Dirt Music review – Tim Winton adaptation falls flat despite cinematic dreams

The film-makers have shot for profundity and lyricism to match the Australian classic, but ended up with something flavourless – and occasionally cloying

Garrett Hedlund takes his shirt off a lot in the romantic movie Dirt Music – his creamy-skinned, chiselled-featured body seemingly belonging to a gene pool combining Errol Flynn with a Hemsworth brother. The American actor, who boasts an impressively convincing Australian accent, screams “beach hunk” in no uncertain terms. Some of the film’s problems arise when the script – adapted by director Gregor Jordan from Tim Winton’s Miles Franklin award-winning novel of the same name – requires his character to scream other things too, such as “mysterious person with a traumatic past” and “broken, emotionally reticent man”.
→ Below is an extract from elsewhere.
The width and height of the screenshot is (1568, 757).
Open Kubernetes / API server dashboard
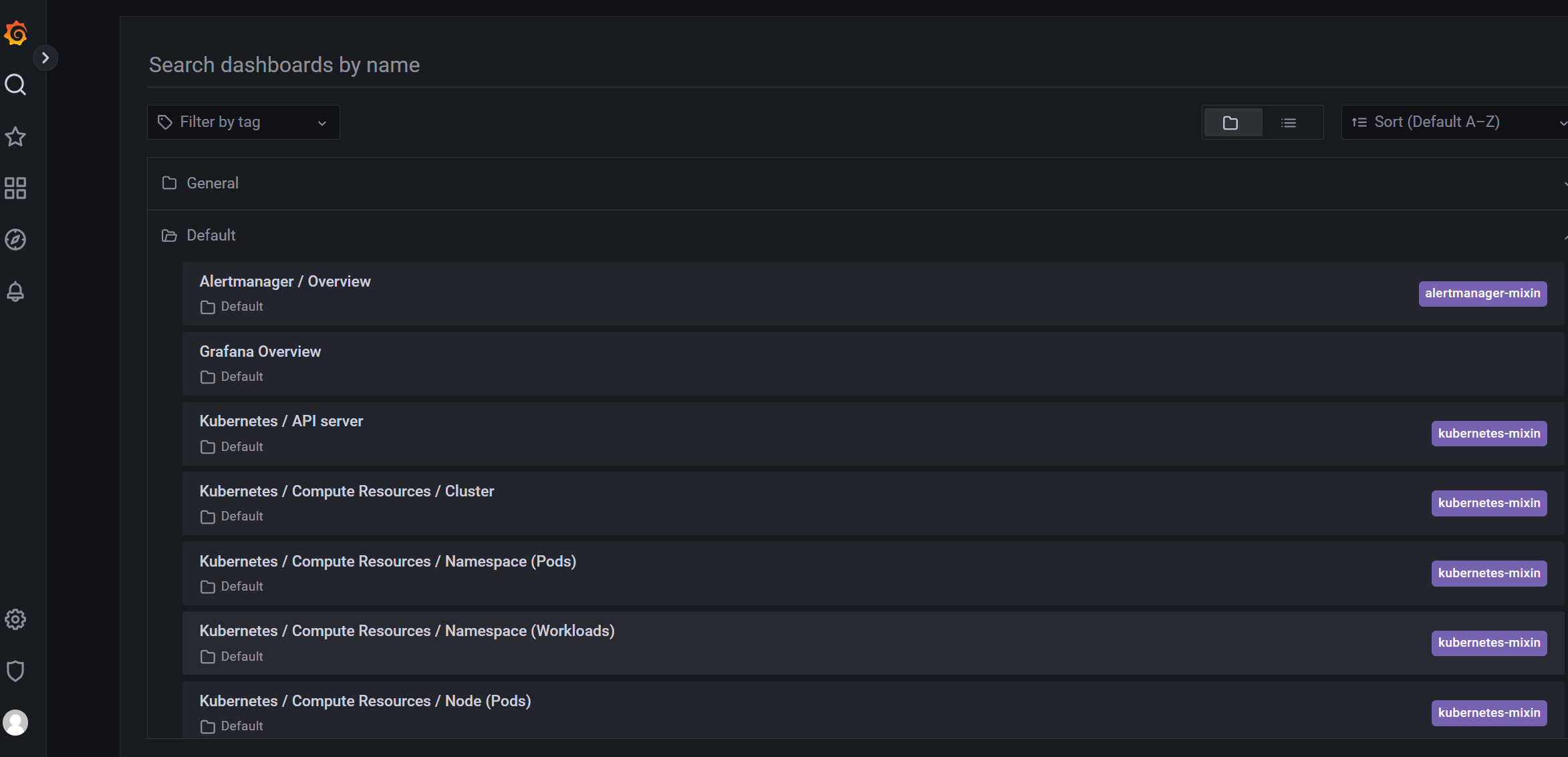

The narrative initially appears to be unfolding from the perspective of former nurse Georgie (Scottish Kelly Macdonald, also with a good accent), who is the girlfriend of a wealthy fisherman (David Wenham) – although their relationship is going through a bad patch. But Hedlund’s character, Lu, a musician-cum-lobster thief (now there’s a career progression to put on your LinkedIn profile), wrests co-lead status after the pair bump into each other while Georgie is skinny-dipping in the ocean at night. This moment is bathed in a deep midnight blue, emphasising water as a key motif and implying a fleeting tranquility – the calm before the storm.